Currently, the pathogenesis of diabetic cardiomyopathy has not been fully elucidated. IR causes an imbalance in glucose metabolism in the human body, leading to inflammation and oxidative stress and causing myocardial impairment. Moreover, IR induces the production of glycation products and free radicals, as well as changes in lipid metabolism, leading to dyslipidemia, as evidenced by elevated TG levels, elevated LDL-C levels, and decreased HDL-C levels. These changes in glucose and lipid metabolism may ultimately lead to myocardial injury and fibrosis.

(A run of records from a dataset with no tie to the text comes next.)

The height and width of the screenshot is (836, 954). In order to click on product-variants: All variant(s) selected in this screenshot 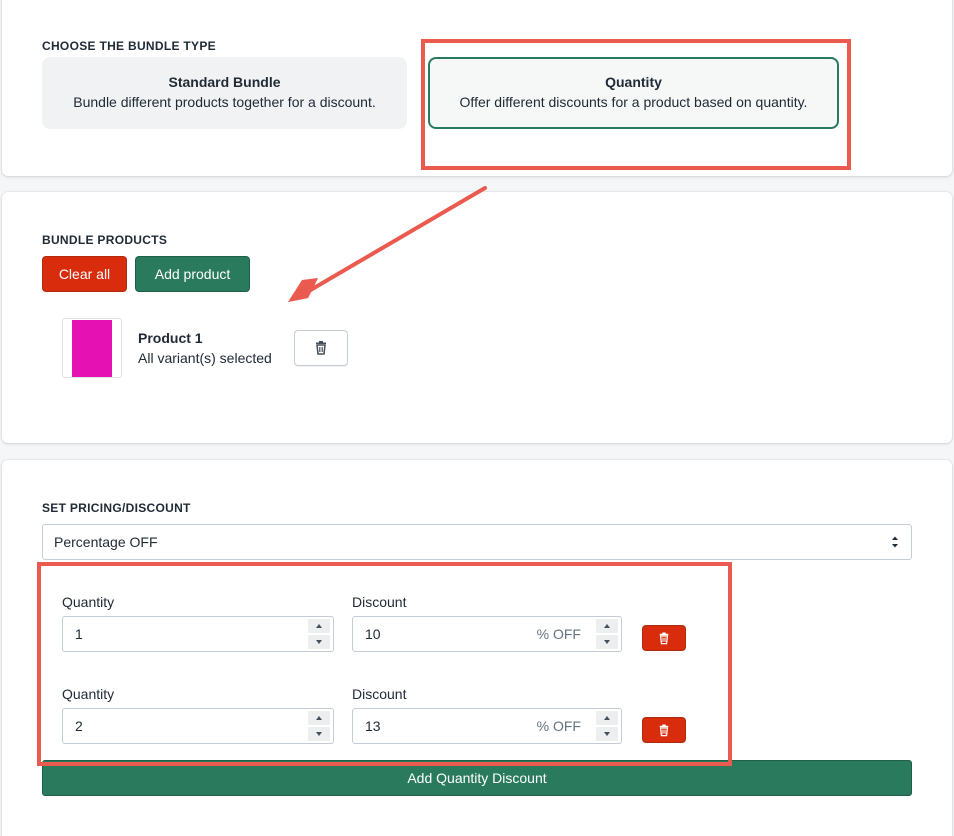, I will do `click(205, 358)`.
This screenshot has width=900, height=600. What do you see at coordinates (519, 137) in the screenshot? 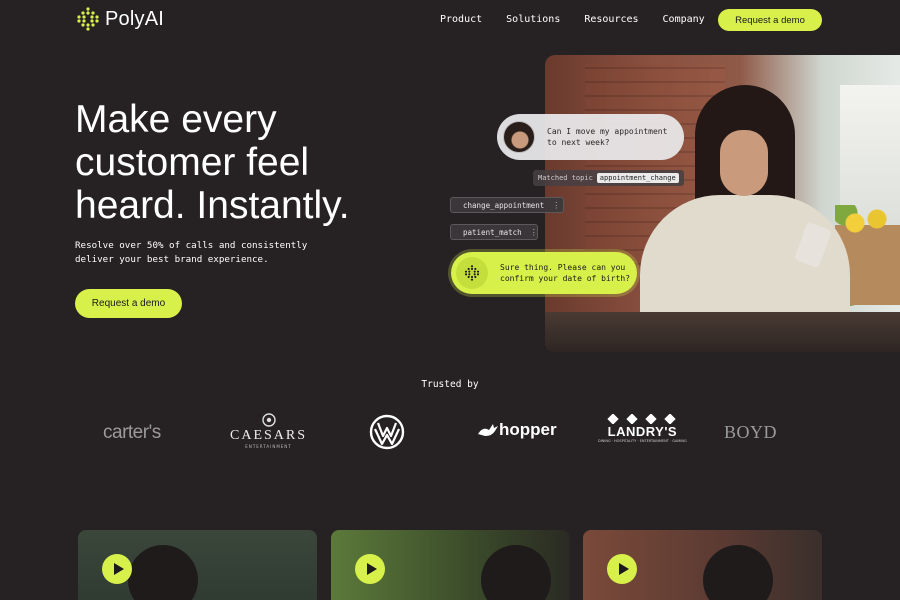
I see `customer-avatar` at bounding box center [519, 137].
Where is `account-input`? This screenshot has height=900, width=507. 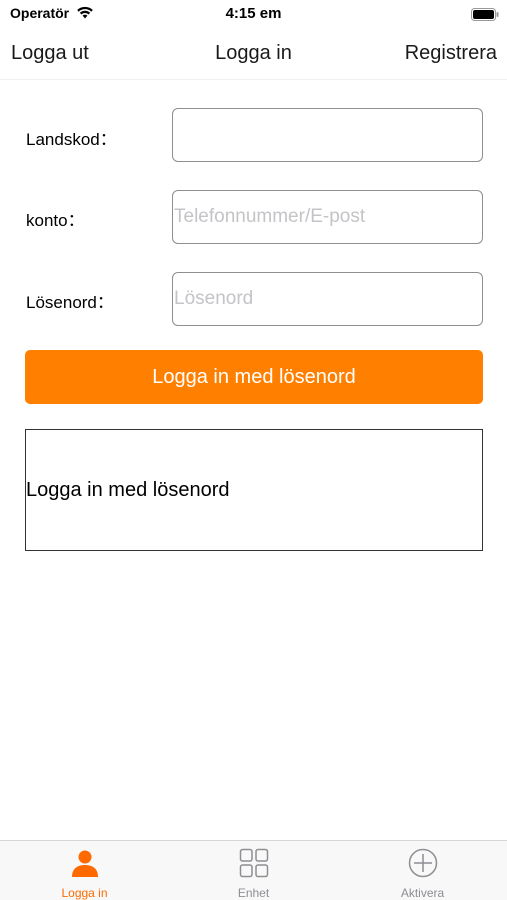
account-input is located at coordinates (328, 217).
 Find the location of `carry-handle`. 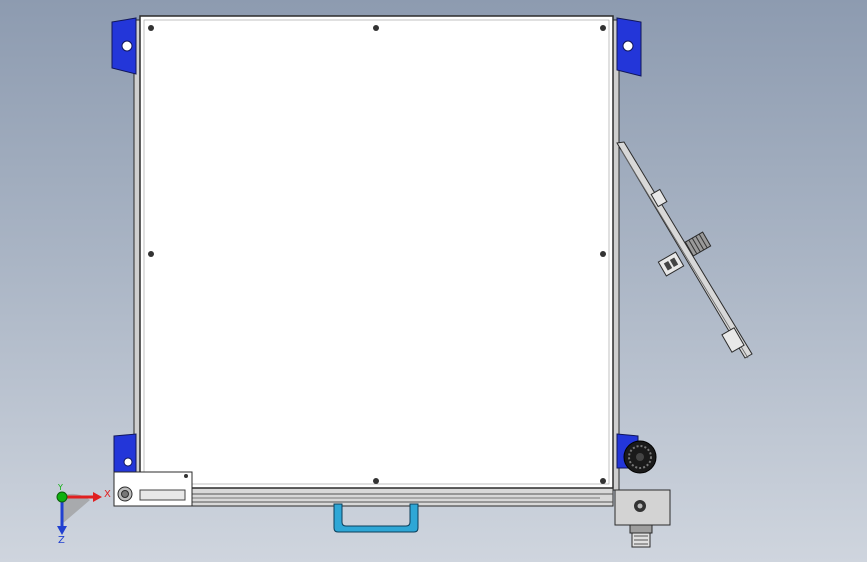

carry-handle is located at coordinates (376, 518).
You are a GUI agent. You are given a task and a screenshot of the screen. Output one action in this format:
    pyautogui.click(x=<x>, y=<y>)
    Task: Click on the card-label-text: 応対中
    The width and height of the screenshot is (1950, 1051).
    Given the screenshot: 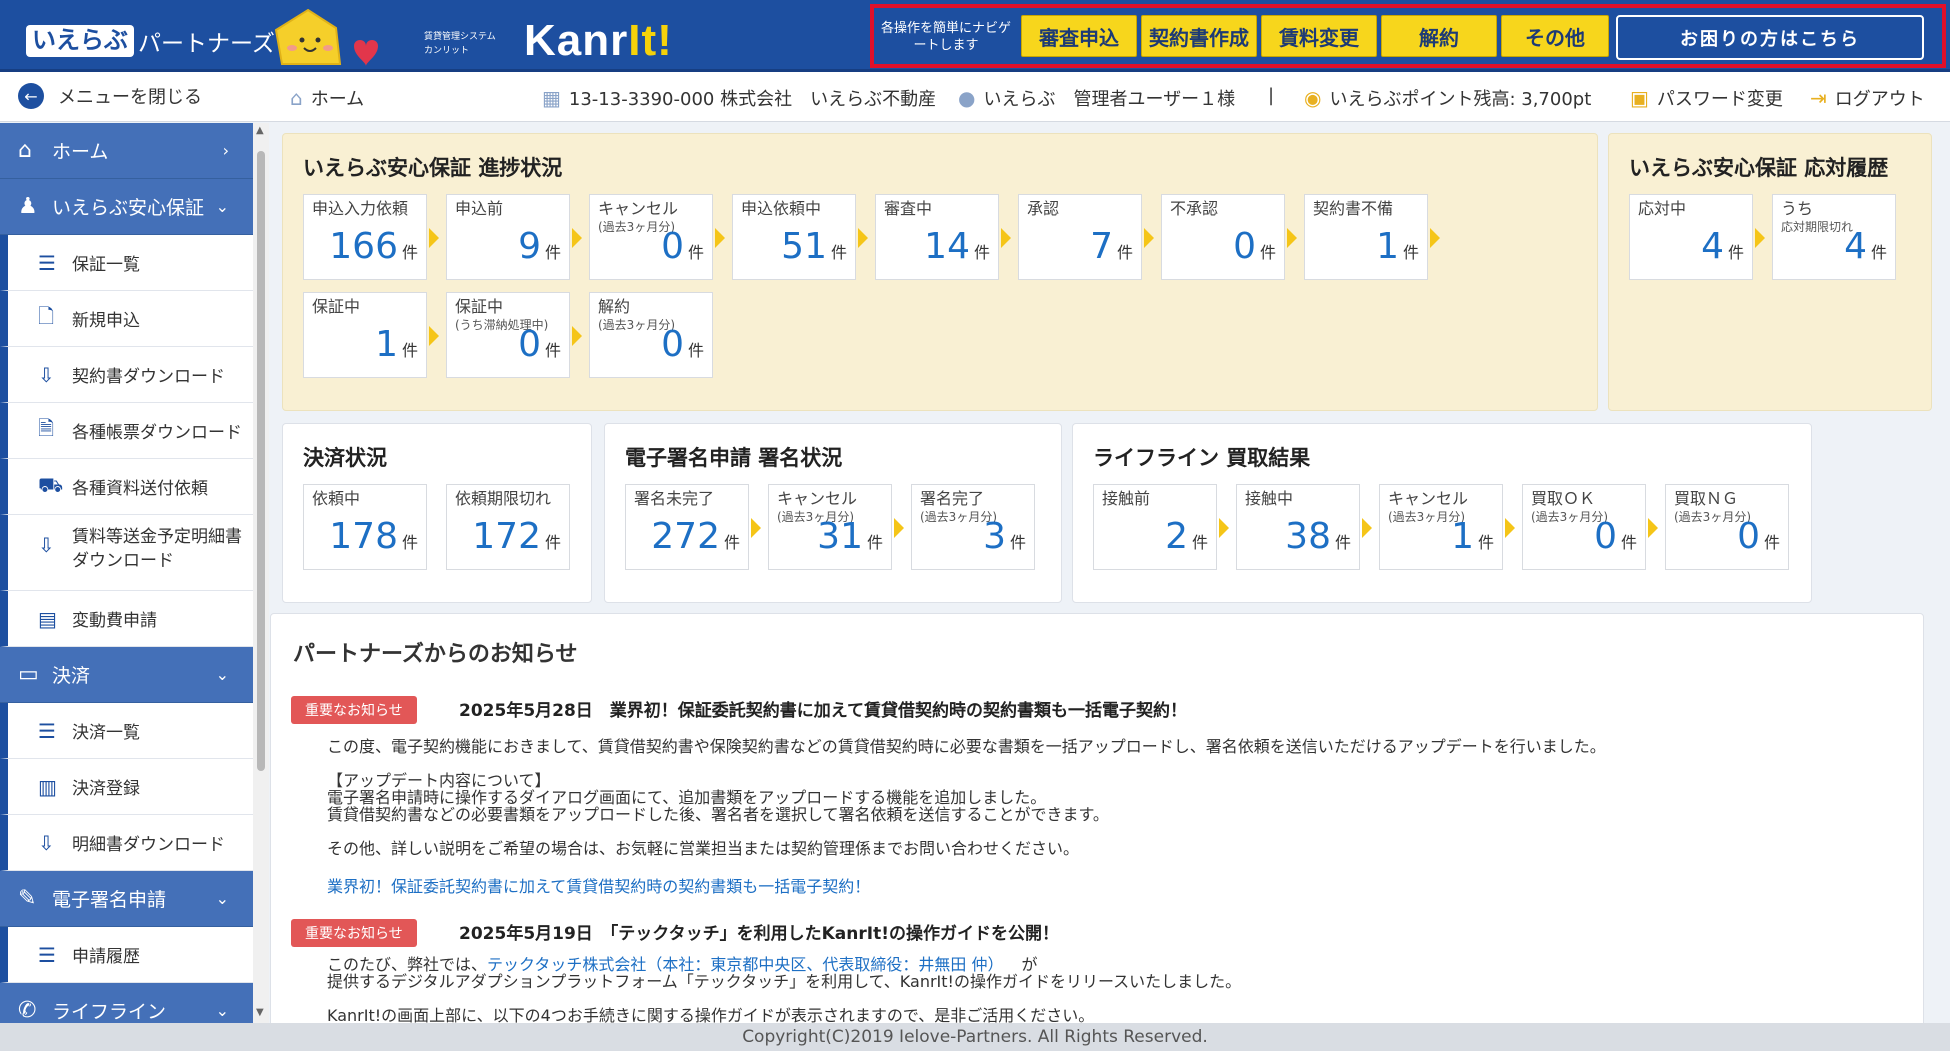 What is the action you would take?
    pyautogui.click(x=1662, y=208)
    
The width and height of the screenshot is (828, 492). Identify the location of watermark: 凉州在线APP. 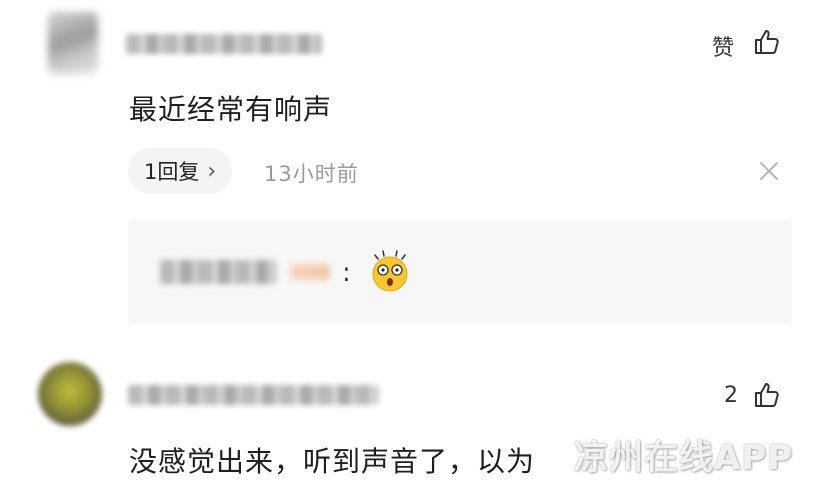
(684, 458).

Our research suggests that a higher TyG index can indicate subclinical RV myocardial dysfunction in T2DM patients. This information can help guide clinicians in the early identification of T2DM patients at high risk of cardiovascular complications as well as in the implementation of early interventions to prevent cardiovascular events and reduce the risks of morbidity and mortality of patients. Moreover, these findings can also guide the early evaluation of the efficacy of hypoglycemic drugs in improving insulin resistance.

Limitations

First, the sample size was relatively small, so further large-scale studies are needed to validate our findings. Second, this was a cross-sectional retrospective study, and the specific causal relationship of the TyG index with reduced RV FWLS remains unclear. Third, owing to the absence of a cutoff value for the TyG index, we could not perform receiver operating characteristic curve analysis to determine a specific TyG index value that indicates subclinical RV myocardial dysfunction.

Conclusion

Our study demonstrated that an increase in the TyG index is independently associated with a decrease in RV FWLS. It is a good indicator for the early detection of subclinical RV myocardial dysfunction in T2DM patients.